TASK REQUIREMENTS:
1/ In the switcH2 article, which university did the three founders attend as chemical engineering students?
2/ Write the next part of the switcH2 article, picking up after its last sentence.

DOCUMENT EXTRACT:
========================================================================

A trio of friends who studied engineering together is seeking to unlock the potential of cheap hydrogen supplies with a new technology that can convert the wastewater produced in the beer-making process into renewable hydrogen.
The three-person team of former chemical engineering students from the University of New South Wales, the three friends conceived the idea of a system that uses wastewater as an input into the hydrogen production process in their final years of engineering studies.
The trio graduated together and have worked to convert the idea into a business opportunity, forming switcH2, and have already attracted the support of Startmate’s start-up accelerator, which has received backing from Mike Cannon-Brooke’s Grok Ventures.
Usually, hydrogen production using electrolysis requires water that is free of contamination. However, the switcH2 team have designed a process that uses a specialised catalyst that allows the electrolysis process to operate in contaminated wastewater.

========================================================================

[Dataset items]
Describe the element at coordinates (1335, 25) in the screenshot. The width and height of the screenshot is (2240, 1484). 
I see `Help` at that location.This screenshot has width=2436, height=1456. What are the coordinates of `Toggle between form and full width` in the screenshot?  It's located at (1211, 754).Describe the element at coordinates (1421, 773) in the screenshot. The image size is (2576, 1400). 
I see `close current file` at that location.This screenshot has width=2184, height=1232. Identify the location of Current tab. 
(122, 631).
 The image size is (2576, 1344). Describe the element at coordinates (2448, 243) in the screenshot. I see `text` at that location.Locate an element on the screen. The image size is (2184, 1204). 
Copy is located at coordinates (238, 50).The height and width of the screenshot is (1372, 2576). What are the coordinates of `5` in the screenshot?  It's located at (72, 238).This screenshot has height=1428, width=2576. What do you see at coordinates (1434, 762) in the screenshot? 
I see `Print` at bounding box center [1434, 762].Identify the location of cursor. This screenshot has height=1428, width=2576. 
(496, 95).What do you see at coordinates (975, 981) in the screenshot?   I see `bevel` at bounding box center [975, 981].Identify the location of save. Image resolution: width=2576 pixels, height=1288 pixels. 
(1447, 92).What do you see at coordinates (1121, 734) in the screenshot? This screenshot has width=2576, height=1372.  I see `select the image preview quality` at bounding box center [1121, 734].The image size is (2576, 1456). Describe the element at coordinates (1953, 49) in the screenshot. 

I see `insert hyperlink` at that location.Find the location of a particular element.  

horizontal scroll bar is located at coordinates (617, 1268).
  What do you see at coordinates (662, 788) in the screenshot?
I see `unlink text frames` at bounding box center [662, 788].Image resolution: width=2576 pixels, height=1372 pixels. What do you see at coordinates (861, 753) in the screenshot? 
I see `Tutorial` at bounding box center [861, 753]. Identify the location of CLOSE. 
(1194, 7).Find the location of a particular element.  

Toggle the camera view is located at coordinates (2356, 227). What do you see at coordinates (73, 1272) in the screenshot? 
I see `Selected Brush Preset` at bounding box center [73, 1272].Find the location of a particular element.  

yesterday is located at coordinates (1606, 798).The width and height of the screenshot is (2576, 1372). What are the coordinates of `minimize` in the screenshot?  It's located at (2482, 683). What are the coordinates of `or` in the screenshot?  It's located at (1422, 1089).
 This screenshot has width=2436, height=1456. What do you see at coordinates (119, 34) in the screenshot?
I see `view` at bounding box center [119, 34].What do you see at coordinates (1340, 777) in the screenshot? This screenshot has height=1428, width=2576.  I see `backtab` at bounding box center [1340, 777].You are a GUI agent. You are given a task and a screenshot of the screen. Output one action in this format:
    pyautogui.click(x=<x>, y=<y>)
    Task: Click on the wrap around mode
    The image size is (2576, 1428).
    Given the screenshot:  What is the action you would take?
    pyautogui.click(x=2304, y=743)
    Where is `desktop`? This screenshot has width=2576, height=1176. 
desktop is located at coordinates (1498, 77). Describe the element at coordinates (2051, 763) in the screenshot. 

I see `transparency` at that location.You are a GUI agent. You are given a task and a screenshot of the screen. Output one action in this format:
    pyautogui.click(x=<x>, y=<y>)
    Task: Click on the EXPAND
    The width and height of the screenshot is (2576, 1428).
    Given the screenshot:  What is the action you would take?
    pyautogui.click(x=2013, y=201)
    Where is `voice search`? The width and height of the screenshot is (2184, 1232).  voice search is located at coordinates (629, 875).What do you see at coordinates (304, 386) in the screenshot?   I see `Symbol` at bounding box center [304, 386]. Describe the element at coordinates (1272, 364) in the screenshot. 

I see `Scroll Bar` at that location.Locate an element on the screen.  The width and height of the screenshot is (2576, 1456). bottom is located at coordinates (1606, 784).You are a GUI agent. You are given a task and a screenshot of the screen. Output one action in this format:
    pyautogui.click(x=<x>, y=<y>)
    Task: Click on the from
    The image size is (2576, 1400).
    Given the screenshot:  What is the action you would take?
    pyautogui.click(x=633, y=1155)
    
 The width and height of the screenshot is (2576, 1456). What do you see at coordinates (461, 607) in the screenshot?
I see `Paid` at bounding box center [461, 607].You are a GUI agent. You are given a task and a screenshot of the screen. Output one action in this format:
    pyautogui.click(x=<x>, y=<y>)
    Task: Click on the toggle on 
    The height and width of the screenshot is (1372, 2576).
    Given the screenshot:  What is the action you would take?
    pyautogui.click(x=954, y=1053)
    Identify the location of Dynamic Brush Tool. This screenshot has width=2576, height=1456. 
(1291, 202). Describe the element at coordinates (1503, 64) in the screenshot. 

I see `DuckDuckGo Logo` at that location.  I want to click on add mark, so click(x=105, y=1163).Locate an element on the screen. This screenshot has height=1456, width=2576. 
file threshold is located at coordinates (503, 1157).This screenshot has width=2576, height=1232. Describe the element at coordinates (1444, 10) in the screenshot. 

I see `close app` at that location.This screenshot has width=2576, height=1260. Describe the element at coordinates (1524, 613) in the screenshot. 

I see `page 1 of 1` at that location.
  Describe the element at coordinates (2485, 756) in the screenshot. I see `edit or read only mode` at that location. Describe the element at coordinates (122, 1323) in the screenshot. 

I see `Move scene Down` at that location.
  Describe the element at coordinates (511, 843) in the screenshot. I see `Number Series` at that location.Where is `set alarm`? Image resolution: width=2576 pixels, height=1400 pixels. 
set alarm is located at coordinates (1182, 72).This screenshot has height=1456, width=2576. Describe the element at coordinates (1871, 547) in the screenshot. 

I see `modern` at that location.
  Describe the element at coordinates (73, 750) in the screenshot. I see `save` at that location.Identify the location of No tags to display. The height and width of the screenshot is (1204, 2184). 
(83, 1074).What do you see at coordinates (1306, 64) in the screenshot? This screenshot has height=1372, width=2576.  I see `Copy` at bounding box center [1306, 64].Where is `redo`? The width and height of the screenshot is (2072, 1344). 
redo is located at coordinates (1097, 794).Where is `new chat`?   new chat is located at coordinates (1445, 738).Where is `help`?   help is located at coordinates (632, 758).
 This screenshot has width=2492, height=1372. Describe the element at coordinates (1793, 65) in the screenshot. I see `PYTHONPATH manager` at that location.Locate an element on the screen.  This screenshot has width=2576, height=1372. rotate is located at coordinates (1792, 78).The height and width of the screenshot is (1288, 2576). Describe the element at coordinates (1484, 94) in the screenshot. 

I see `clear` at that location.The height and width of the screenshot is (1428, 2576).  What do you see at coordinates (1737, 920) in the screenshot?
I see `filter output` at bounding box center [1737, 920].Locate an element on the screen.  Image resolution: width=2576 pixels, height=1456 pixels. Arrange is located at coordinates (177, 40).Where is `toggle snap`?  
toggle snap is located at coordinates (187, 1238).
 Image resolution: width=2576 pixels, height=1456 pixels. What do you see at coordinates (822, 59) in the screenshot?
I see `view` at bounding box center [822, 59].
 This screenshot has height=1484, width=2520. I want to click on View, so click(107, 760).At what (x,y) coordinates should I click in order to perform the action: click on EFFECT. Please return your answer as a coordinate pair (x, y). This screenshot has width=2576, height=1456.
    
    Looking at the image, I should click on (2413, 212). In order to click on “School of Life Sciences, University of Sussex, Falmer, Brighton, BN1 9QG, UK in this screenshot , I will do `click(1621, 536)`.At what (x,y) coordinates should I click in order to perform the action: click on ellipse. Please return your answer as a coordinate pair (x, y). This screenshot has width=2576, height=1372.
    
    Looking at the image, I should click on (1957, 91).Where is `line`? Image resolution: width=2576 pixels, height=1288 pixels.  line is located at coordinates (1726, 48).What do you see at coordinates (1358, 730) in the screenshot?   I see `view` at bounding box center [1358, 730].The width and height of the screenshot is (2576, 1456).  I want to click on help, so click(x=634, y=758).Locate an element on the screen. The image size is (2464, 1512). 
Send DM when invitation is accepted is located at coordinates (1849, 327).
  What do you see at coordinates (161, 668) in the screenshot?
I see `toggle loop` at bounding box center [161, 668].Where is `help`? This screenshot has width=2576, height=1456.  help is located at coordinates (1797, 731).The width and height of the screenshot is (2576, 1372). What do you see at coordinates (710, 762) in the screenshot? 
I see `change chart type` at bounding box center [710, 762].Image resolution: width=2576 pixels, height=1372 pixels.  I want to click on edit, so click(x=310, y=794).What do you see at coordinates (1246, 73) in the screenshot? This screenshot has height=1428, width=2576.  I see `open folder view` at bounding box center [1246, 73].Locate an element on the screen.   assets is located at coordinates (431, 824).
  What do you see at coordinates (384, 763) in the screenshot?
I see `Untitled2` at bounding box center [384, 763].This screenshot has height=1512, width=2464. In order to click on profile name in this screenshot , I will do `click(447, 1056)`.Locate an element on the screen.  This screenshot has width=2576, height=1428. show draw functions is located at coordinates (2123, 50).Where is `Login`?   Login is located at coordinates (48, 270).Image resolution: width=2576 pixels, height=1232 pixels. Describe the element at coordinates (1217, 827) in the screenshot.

========================================================================

RESPONSES:
1/ The University of New South Wales.

2/
Two of the founders of switcH2, Constantine Tsounis and Bijil Subhash are completing an engineering PhD at the UNSW and are working with the third co-founder, Khushal Polepalle, to progress the technology.
“As a young company, we’ve got a lot of ambition and a lot of energy to change the landscape of renewables adoption. We felt Startmate could match our ambition and our big-picture thinking—we have found the program to be extremely valuable and a great propeller towards our goals,” co-founder Khushal Polepalle said.
Polepalle told RenewEconomy that the trio has successfully demonstrated the technology at small scale, including a “stress test” of the concept, and are now looking for partners to scale up the technology as with an eye to eventually commercialise the hydrogen production process at a large-scale.
“Hydrogen has enormous potential to completely disrupt our reliance on fossil fuels. Not only is it a zero-emission energy carrier, its applications are vast and varied. We’re just scraping the tip of the iceberg with its potential,” switcH2 co-founder Constantine Tsounis said.
“The issue up until recently has been how to create hydrogen in a way that is both cost-effective and CO2 minimising.”
“Even the nascent use of electrolysis to produce hydrogen has typically relied on pure water which, in Australia, presents a uniquely challenging problem because of water scarcity. By using wastewater instead, we’re opening up opportunities for increased overall profitability as well as sustainability in our target markets.” Tsounis added.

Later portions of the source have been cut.